YOUR GOAL: In the post about A Memoir of Mary Ann, reproduce the passage from "Saturday, June 25, 2005" to "(a.k.a. Mission Fulfilled).", renaming "Mission Fulfilled" as "Mission Complete".

** Begin PROVIDED TEXT **

All glory be to Thee, O Lord,
The Virgin’s Son, by all adored,
And equal praise forever greet
The Father and the Paraclete. Amen.
Rumor has it it's an old Dominican hymn. Does anyone know where the music for this might be?

| 0 comments |


Saturday, June 25, 2005

A memoir of A Memoir of Mary Ann

Questions were raised about the degree of Flannery O'Connor's involvement in the writing of A Memoir of Mary Ann (a.k.a. Mission Fulfilled).

Following Sandra Miesel's suggestion, I looked in the letters of Flannery O'Connor (in the Library of America's Collected Works) and found the following:
To A., July 23, 1960
I was greatly impressed with the Sister Superior... She brought two old sisters, one of whom was Mary Ann's nurse, and three younger sisters, one of whom draws (very badly) and the other two write (very very badly). However, the Sister Superior is the one doing the writing on the book and she writes better than the others. She don't write like Shakespeare but she does well enough for this.

To Robert Giroux, September 29, 1960
I told [the Sister Superior] if they did happen to write it, I'd be glad to go over the manuscript and would supply a little introduction if that would help. I thought that would be the last I'd hear of her. Never underestimate them. They forthwith sat down and wrote it and they are hell bent to see it through. The Abbot is interested in it and so is the Bishop who wants it to have the imprimatur. I hear he thinks the child was a saint.

The manuscript is not very good, of course. I set about to get the obnoxious pieties out of it and that proved almost impossible. I'm still working on it, and they are expecting me to not only to turn it into decent manuscript but to get them a publisher. Would you read it when I get it edited? I know I can't make it into the kind of thing you would publish but you might be able to tell me who might or if you think it's publishable at all.

Fr. Paul thinks it's quite comic that they have lit on me to do this. He asked them which of my murder stories gave them the idea I should help them with it.

To Robert Giroux, December 8, 1960
The enclosed jolly treat is the Sister's manuscript. If you think there is any possibility at all of its getting published anywhere, I might be able to get them to improve it. After I had got the thing all typed up for them, they decided there were "a few other little things" they had forgotten to mention. So I told them to write them down and I would insert them. Today they sent me the insertions, three of them. Two I have inserted and the other I am sparing you. It had to do with Mary Ann eating some applesauce...

** End PROVIDED TEXT **
** Begin DATA LINES **

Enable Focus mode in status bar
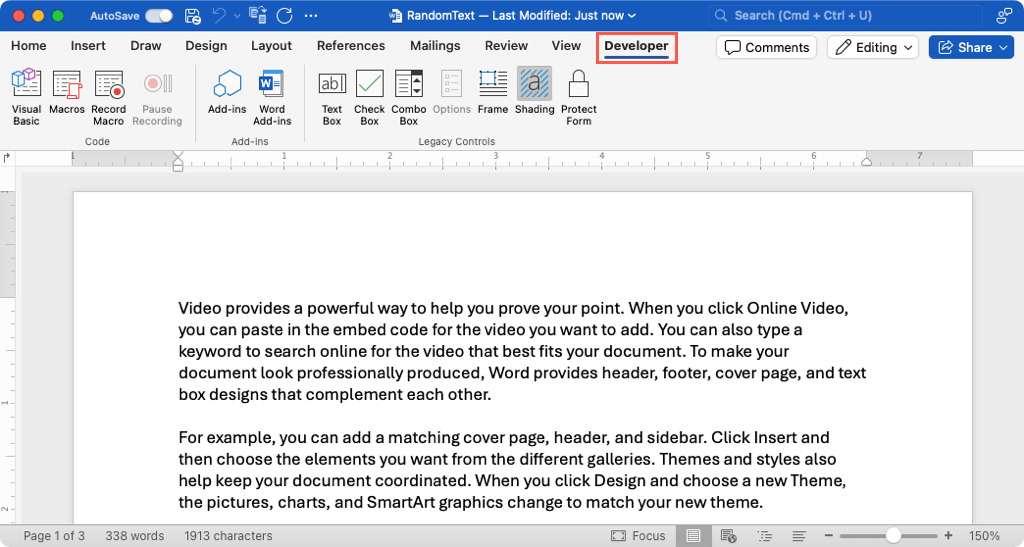 [638, 536]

** End DATA LINES **

TASK RESPONSE:
Saturday, June 25, 2005

A memoir of A Memoir of Mary Ann

Questions were raised about the degree of Flannery O'Connor's involvement in the writing of A Memoir of Mary Ann (a.k.a. Mission Complete).